Abstract

The goals of the present study were to evaluate the differences between measures of lateralisation in the human brain derived from a dichotic listening (DL) task and from a task involving identification of visually presented consonant‐vowel‐consonant (CVC) nonwords, and to correlate these lateralisation indices with performance on a lexical decision task involving visually presented words and nonwords. Visual stimuli were presented either in a central position, or to the left or right of fixation. Left‐handed and right‐handed participants completed each of the three tasks. Lateralisation indices were derived from performance on the DL and CVC tasks, and latency and accuracy measures of lexical decision performance were obtained for targets presented centrally and parafoveally.
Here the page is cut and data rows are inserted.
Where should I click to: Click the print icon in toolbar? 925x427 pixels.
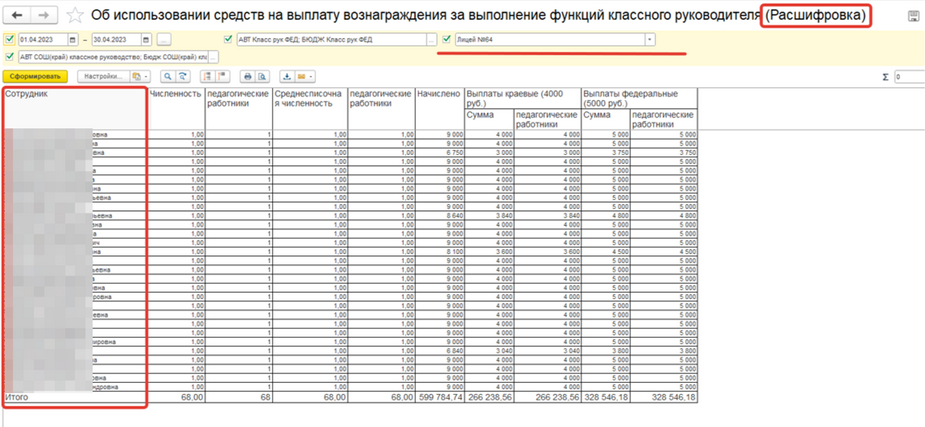[247, 76]
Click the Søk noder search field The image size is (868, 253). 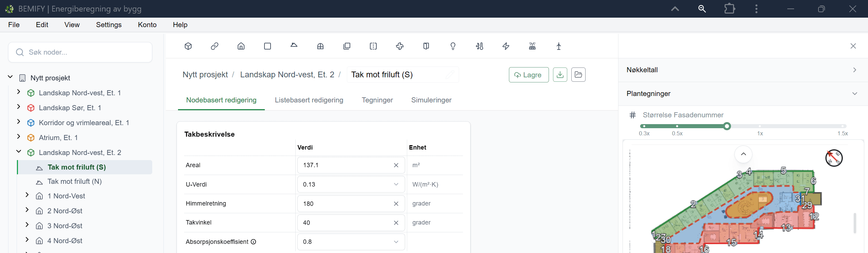pos(80,52)
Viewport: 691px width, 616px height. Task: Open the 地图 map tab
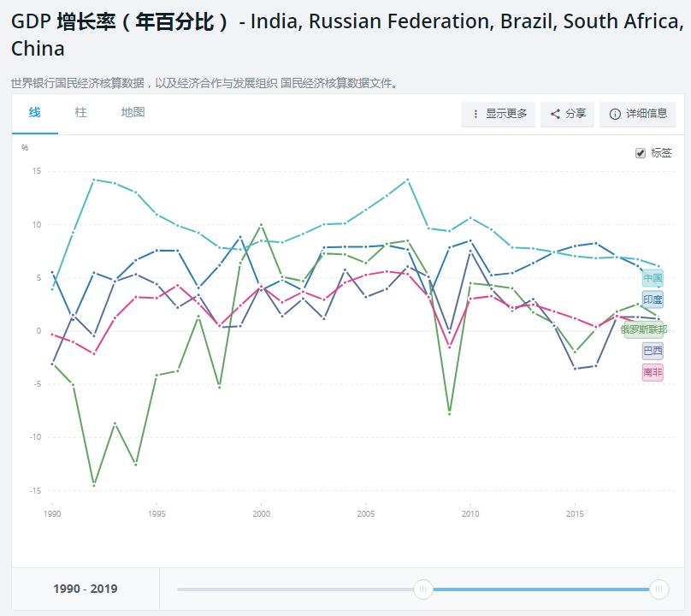[x=133, y=112]
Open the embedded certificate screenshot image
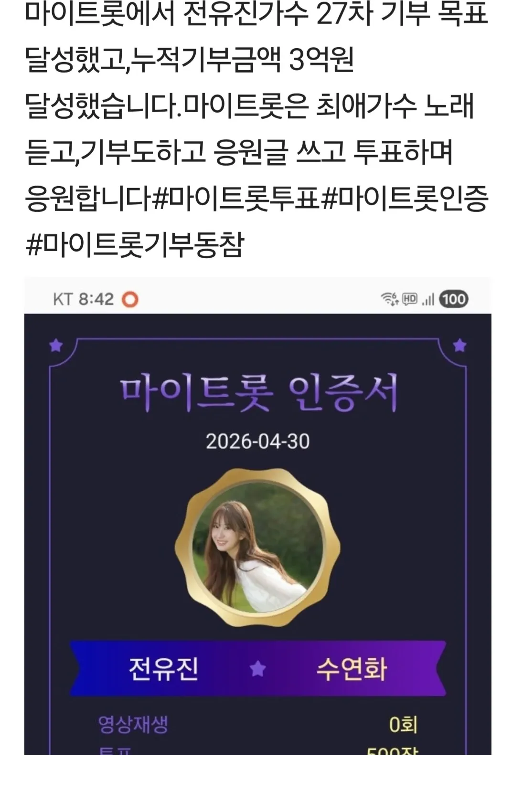The width and height of the screenshot is (513, 812). [258, 516]
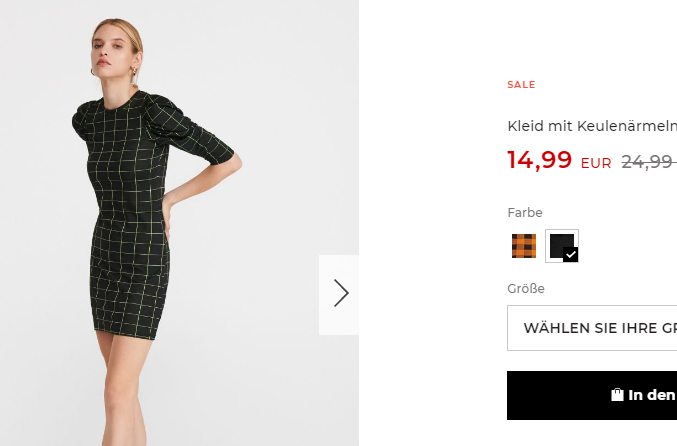Show the next product photo with the arrow

click(339, 294)
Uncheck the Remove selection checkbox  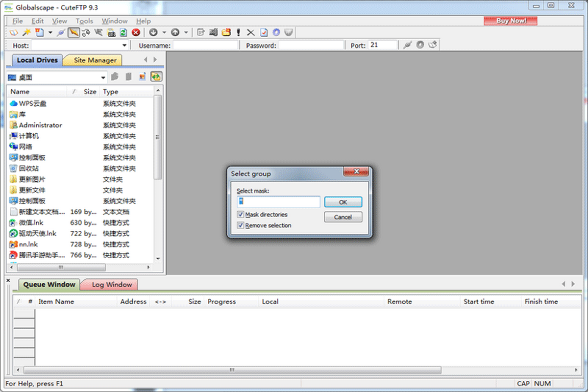(x=241, y=225)
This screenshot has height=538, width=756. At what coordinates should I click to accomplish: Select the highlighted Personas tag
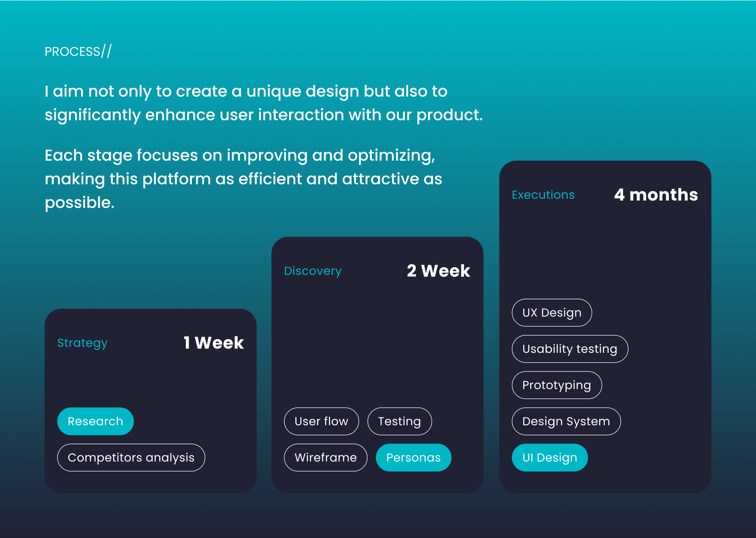(x=413, y=457)
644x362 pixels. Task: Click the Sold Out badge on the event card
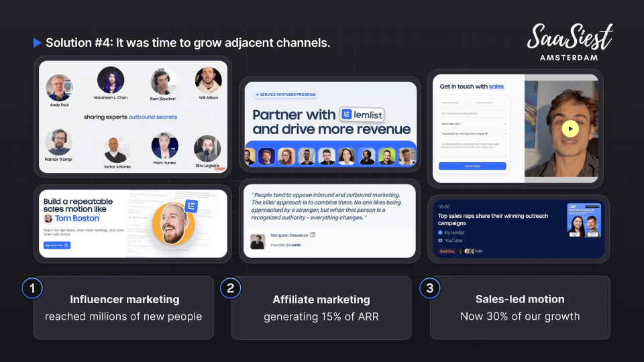pos(447,251)
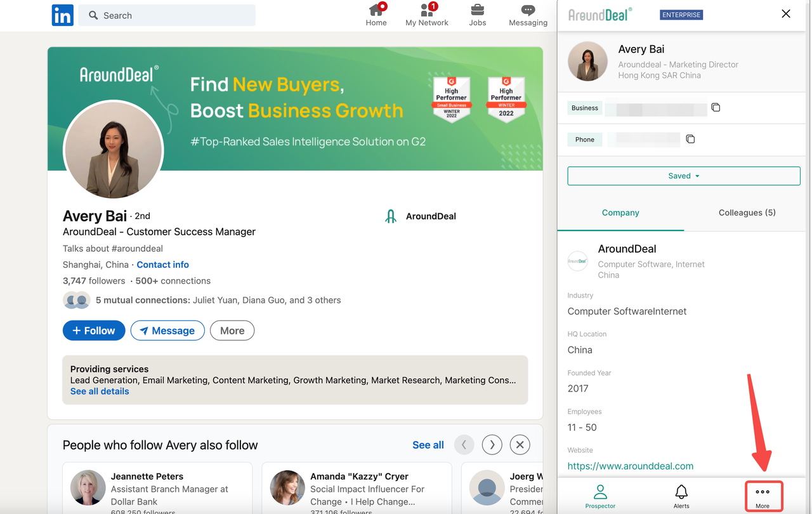Open the More menu in AroundDeal panel

click(763, 496)
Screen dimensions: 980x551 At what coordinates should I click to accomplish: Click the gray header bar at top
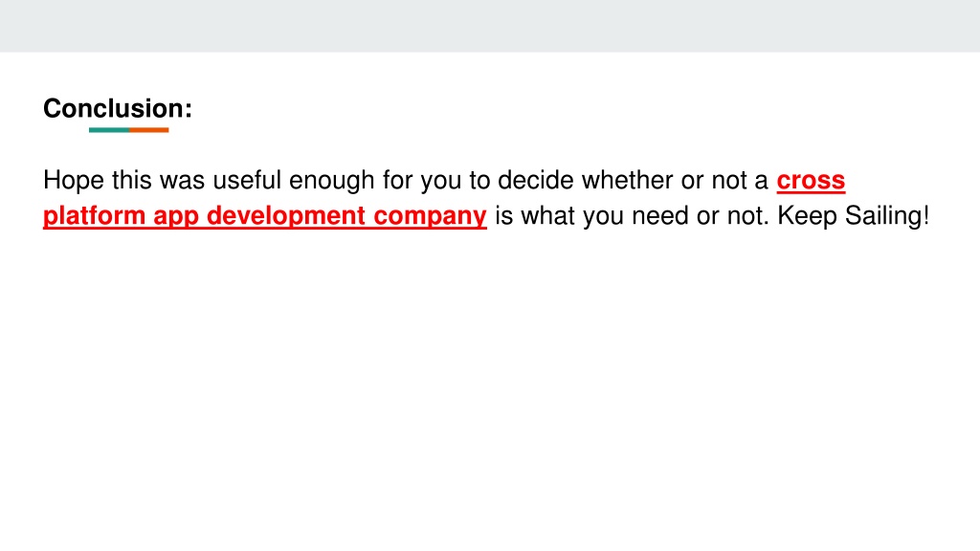(490, 26)
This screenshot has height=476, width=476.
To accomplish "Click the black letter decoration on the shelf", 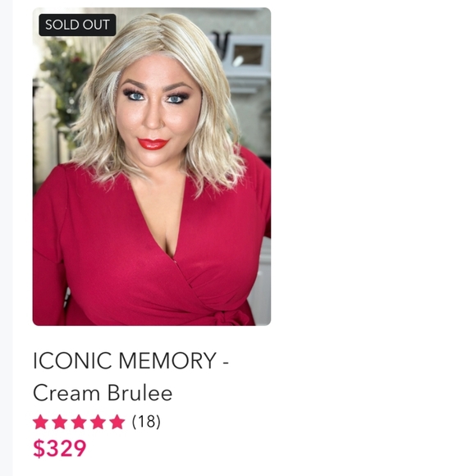I will point(221,44).
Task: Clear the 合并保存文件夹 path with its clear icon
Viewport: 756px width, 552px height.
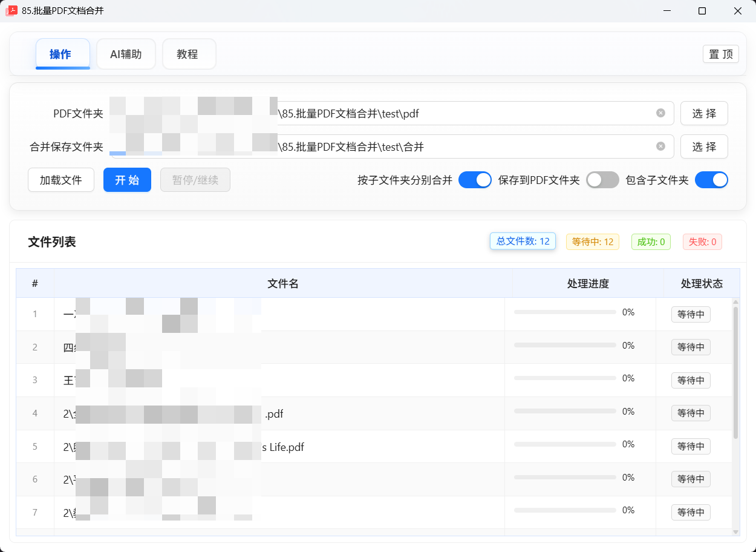Action: point(660,146)
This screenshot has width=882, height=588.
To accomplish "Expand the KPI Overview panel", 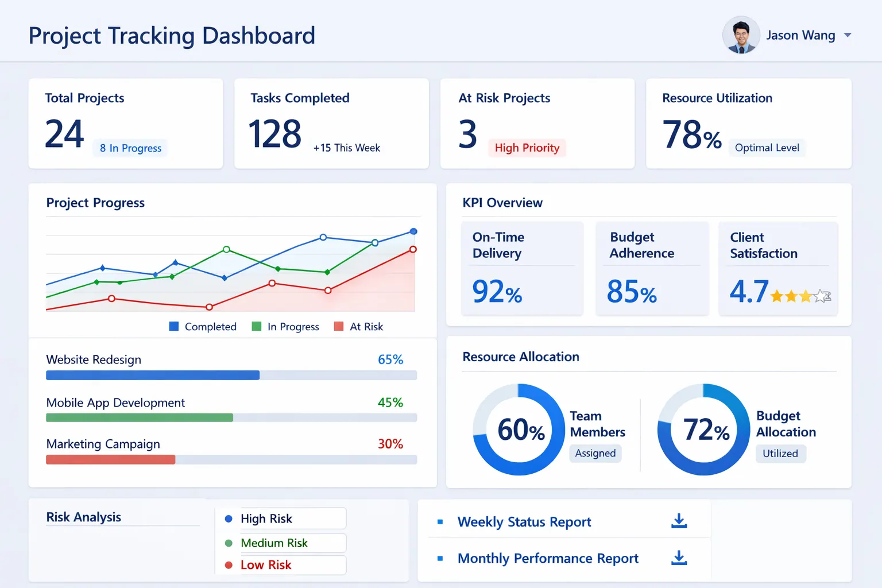I will point(502,203).
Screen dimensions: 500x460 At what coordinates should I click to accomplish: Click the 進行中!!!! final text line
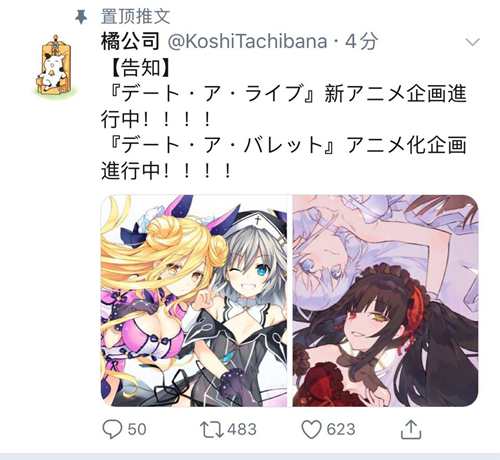point(166,171)
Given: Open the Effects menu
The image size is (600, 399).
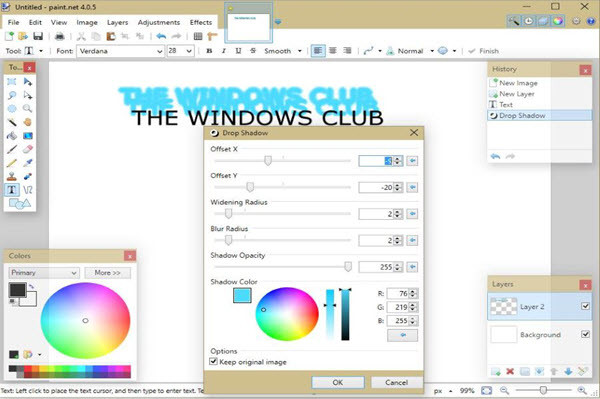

Lateralisation indices for left‐handed and right‐handed participants differed significantly for both tasks, and the two lateralisation indices had different pattern of correlation with lexical decision performance for left‐ and right‐handers. For left‐handers, lateralisation indices derived from the (visual) CVC task were correlated with lexical decision response latency for targets in central and left visual field. For right‐handers, lateralisation indices derived from the (auditory) DL task were correlated with lexical decision response latency for targets in central and right visual field. A possible explanation for this finding is that the two laterality measures reflect specialisation for different types of linguistic processing in the human brain.